Higher rates of COVID-19 infection among essential and frontline workers put a spotlight on underinsured laborers. Essential workers—those who perform a range of jobs and services that are necessary for society to function well, including but not limited to occupations in health care, food service, and public transportation—are less likely to have insurance and are more likely to be underinsured than non-essential workers. However, a 2020 Brookings report found that Black essential workers are more likely to be uninsured than white essential workers. Similarly, an Urban Institute analysis found that Black workers are more likely to be essential and frontline workers (a sub-category of essential workers comprised of people who cannot work from home), and they are more likely to be underinsured. The Urban Institute study adds that the problem of not having adequate insurance is even more acute for American Indian or Alaska Native and Latino or Hispanic workers. In order to achieve equity for the lowest paid and most essential frontline workers of color, the American health insurance and health care systems need a radical restructuring.

The concentration of Black people in essential jobs did not develop through happenstance. Racism in labor markets is revealed in racial disparities in occupational concentration, employment rates, and pay. For instance, Black people in Minneapolis, as in much of the nation, are more likely to work in jobs considered essential—transit, factories, retail, health care facilities, and childcare—which increases their exposure to COVID-19. In the state of Minnesota, Black people make up 7% of the total population, and account for approximately 25% of all COVID-19 infections as of the summer of 2020, according to a University of Minneapolis study. There is a causal relationship between wealth and quality of life outcomes, including health. Wealth is the sum of all assets owned minus debt held—a person’s net worth. Occupational discrimination factors into how much wealth a family has and the resultant degree of protection a family has to withstand inevitable economic shocks.
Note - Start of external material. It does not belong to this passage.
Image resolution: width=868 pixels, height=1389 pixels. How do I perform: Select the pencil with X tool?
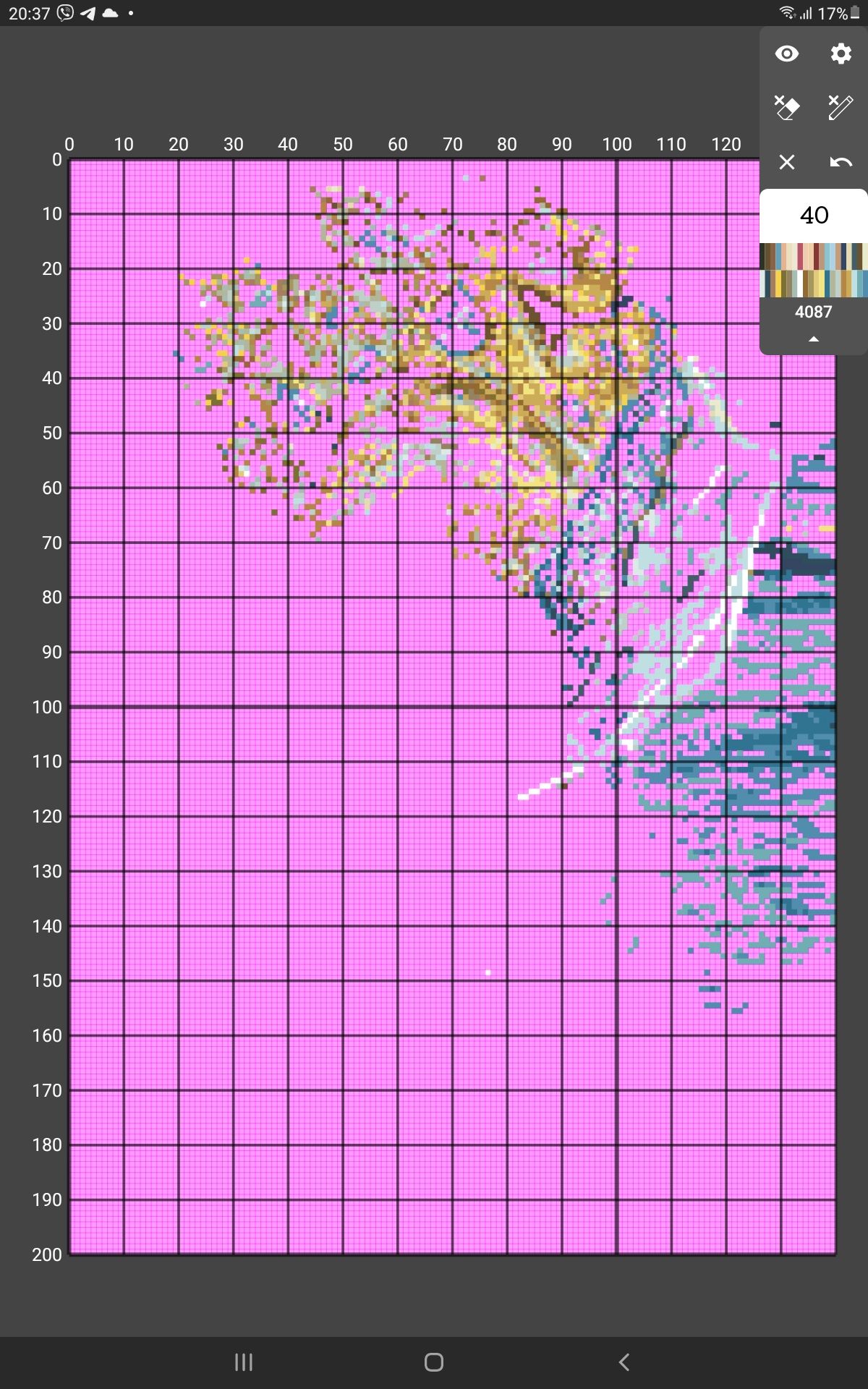coord(841,108)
Medical debt among Black workers adds insult to injury. An examination of debt as a function of wealth provides insights into structural racism—the policies and practices that produce racial disparities. Therefore, we introduce evidence that by reducing the amount of medical debt held by all households, we are disproportionately helping Black people. This will signal that we are mitigating structural racism and improving conditions so that Black workers and their families can thrive. This report examines medical debt and its racial distribution with a focus on how it’s accrued, including failures in the insurance market and malign medical billing practices. Following that discussion, we review a number of policy reforms to reduce health care cost-sharing that broadly would move the nation further toward universal health care.